# The data:
----------
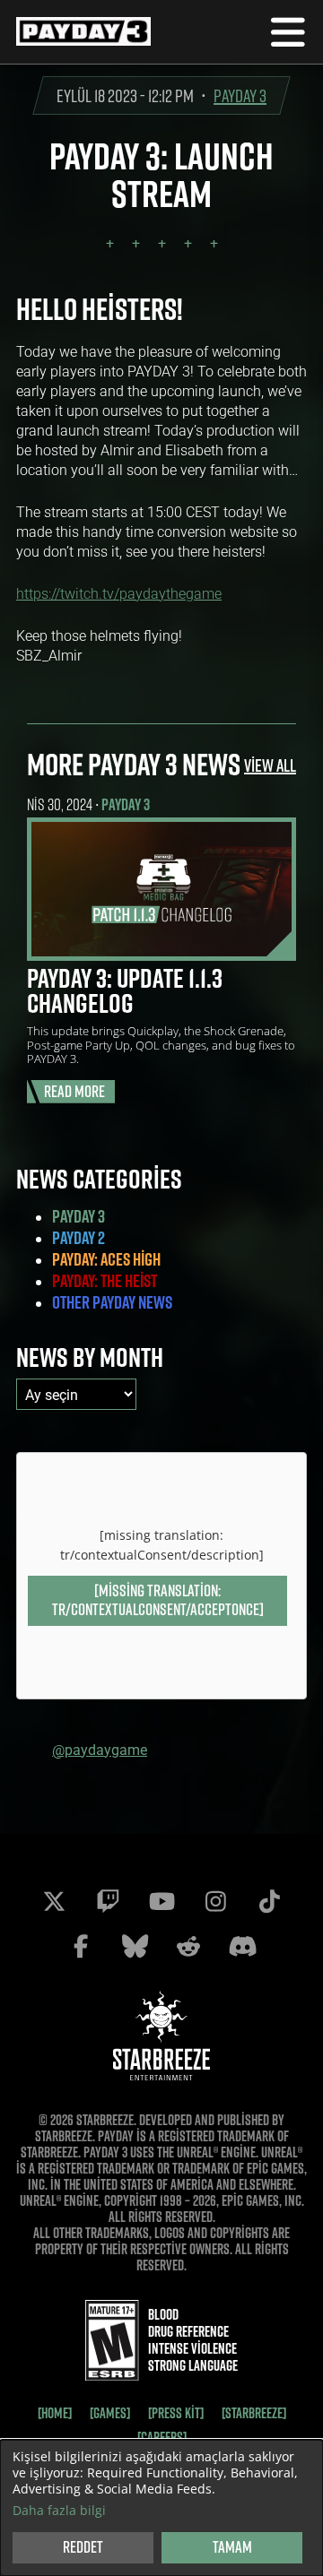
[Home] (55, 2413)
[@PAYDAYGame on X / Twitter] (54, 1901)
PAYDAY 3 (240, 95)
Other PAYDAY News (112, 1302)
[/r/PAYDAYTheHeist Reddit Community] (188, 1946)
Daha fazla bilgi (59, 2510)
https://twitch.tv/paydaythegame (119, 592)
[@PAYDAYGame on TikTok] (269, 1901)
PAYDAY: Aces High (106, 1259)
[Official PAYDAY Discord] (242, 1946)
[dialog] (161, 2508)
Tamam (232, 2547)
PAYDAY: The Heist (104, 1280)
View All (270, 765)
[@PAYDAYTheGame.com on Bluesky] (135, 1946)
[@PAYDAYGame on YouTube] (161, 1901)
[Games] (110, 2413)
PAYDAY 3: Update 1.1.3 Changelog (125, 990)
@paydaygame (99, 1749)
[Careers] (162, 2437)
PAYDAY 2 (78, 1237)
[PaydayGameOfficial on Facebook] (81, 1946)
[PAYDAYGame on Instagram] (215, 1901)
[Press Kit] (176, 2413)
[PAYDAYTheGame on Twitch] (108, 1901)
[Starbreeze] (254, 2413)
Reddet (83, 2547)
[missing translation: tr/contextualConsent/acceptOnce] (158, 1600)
----------
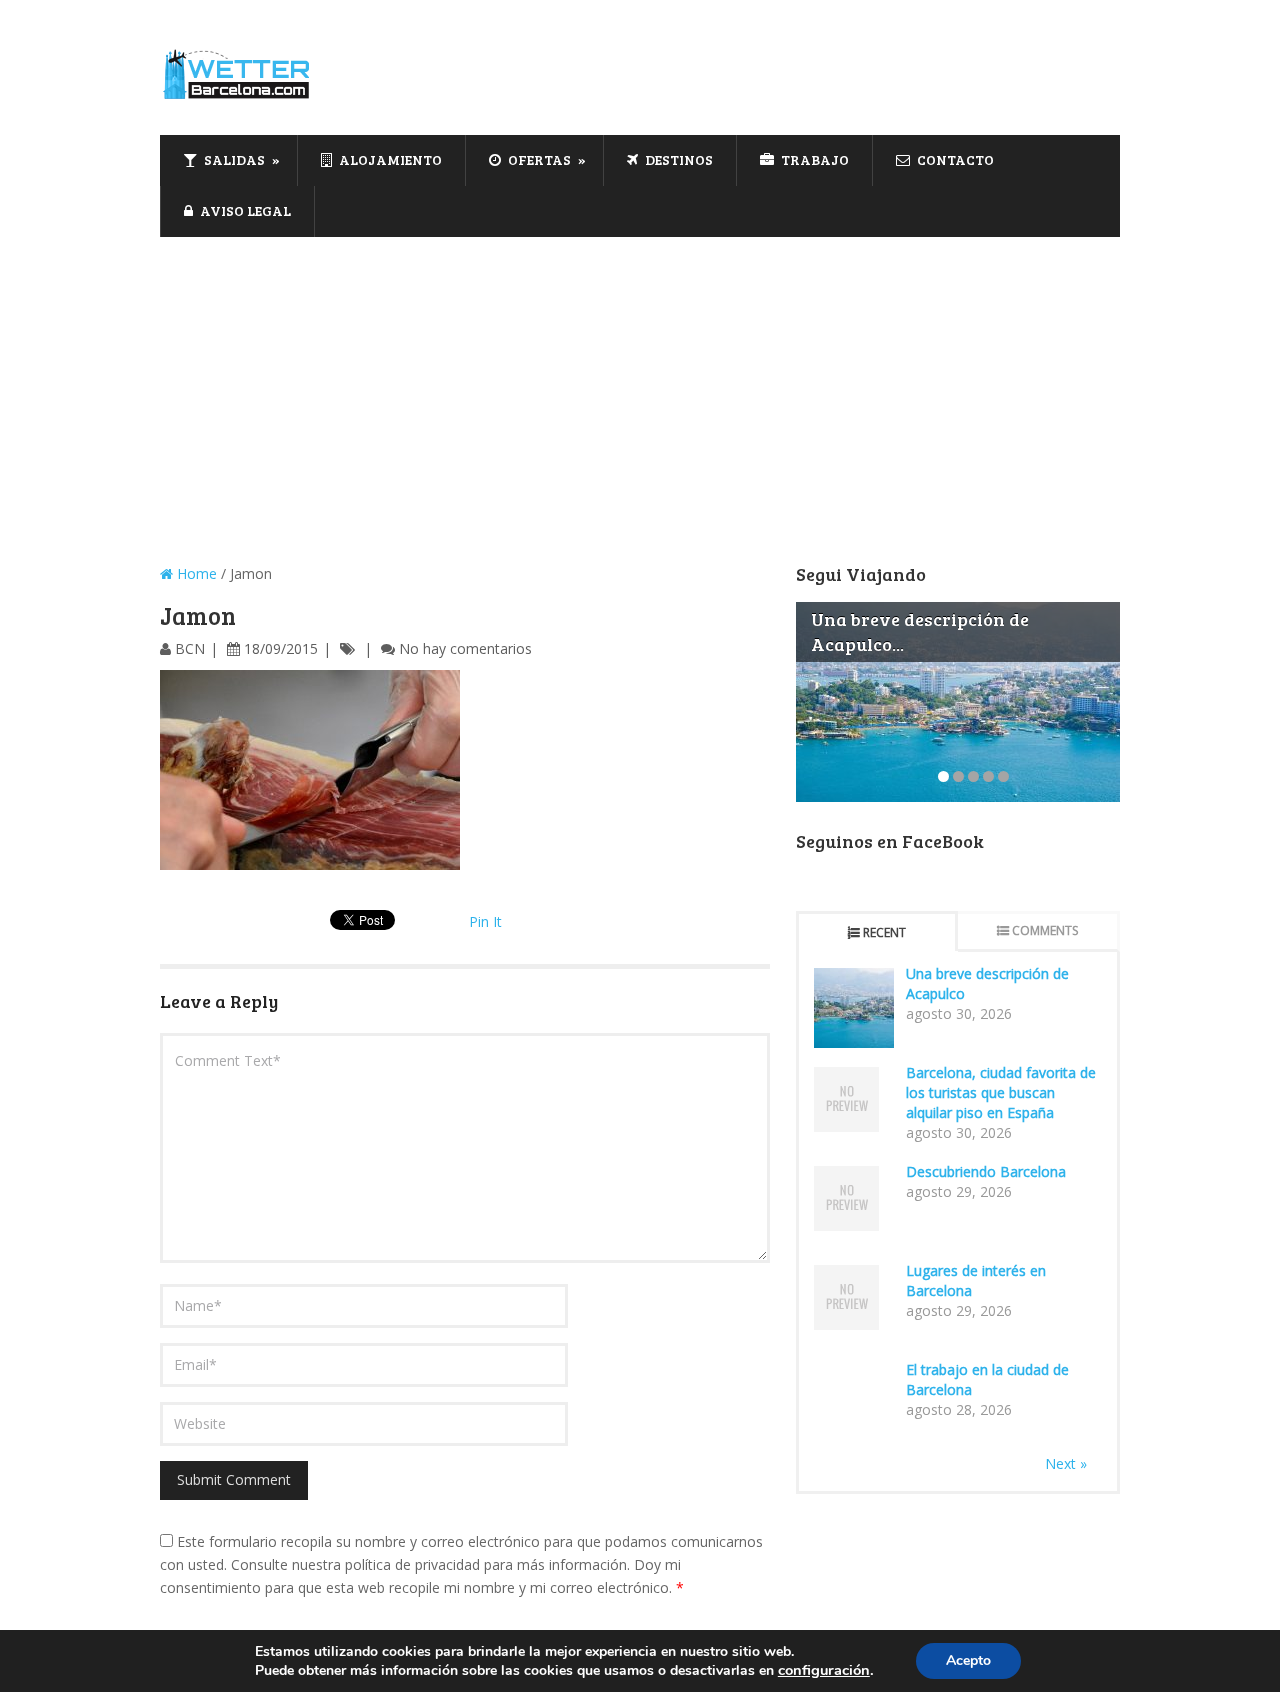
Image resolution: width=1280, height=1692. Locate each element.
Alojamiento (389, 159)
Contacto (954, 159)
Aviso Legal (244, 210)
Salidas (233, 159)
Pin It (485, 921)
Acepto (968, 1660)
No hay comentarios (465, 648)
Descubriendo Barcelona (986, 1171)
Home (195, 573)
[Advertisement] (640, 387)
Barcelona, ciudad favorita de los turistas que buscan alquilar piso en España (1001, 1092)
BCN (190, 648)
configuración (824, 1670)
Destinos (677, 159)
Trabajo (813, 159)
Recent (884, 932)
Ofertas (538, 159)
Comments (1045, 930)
----------
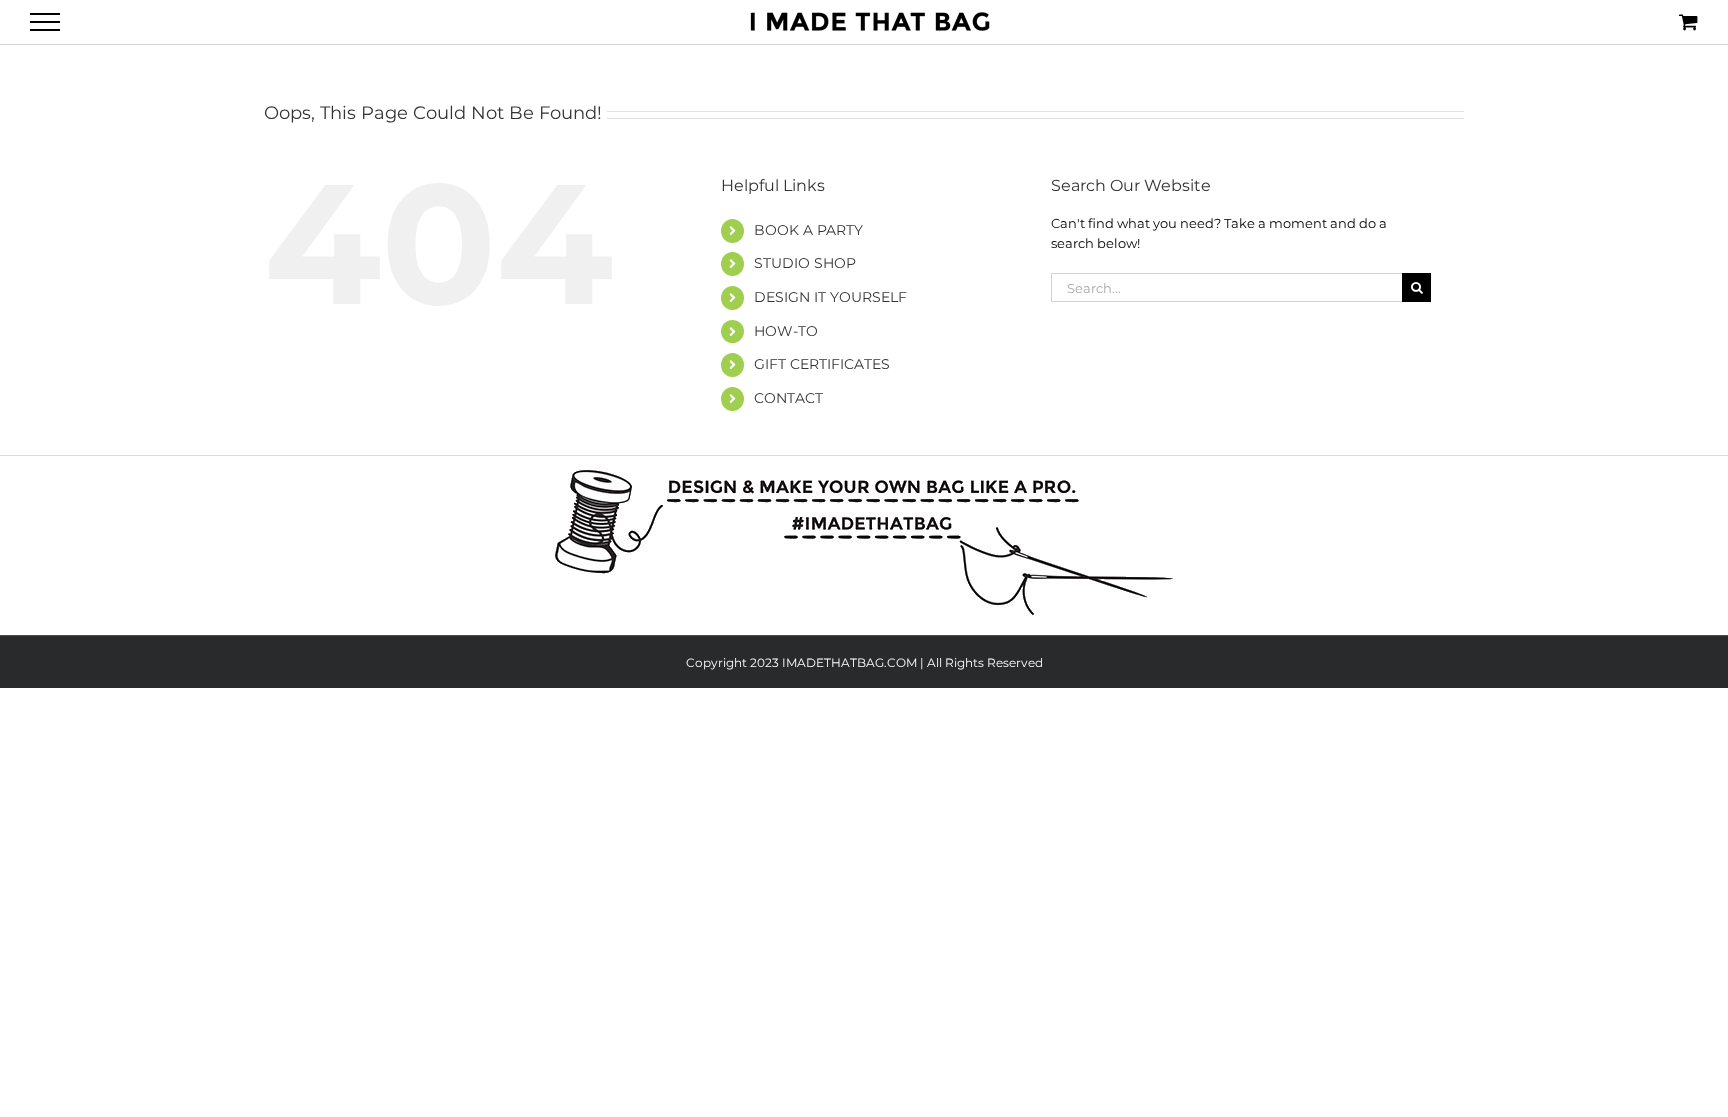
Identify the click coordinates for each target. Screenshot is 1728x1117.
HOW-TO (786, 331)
----------
# Task to carry out:
Please, from the material above, copy only the lines from the line with "PAYDAY 3: Update 1.1.3 Changelog (125, 990)" up to and including the line with "[missing translation: tr/contextualConsent/acceptOnce]", exactly as written.

# Written reply:
PAYDAY 3: Update 1.1.3 Changelog (125, 990)
@paydaygame (99, 1749)
[Careers] (162, 2437)
PAYDAY 2 (78, 1237)
[PaydayGameOfficial on Facebook] (81, 1946)
[PAYDAYGame on Instagram] (215, 1901)
[Press Kit] (176, 2413)
[PAYDAYTheGame on Twitch] (108, 1901)
[Starbreeze] (254, 2413)
Reddet (83, 2547)
[missing translation: tr/contextualConsent/acceptOnce] (158, 1600)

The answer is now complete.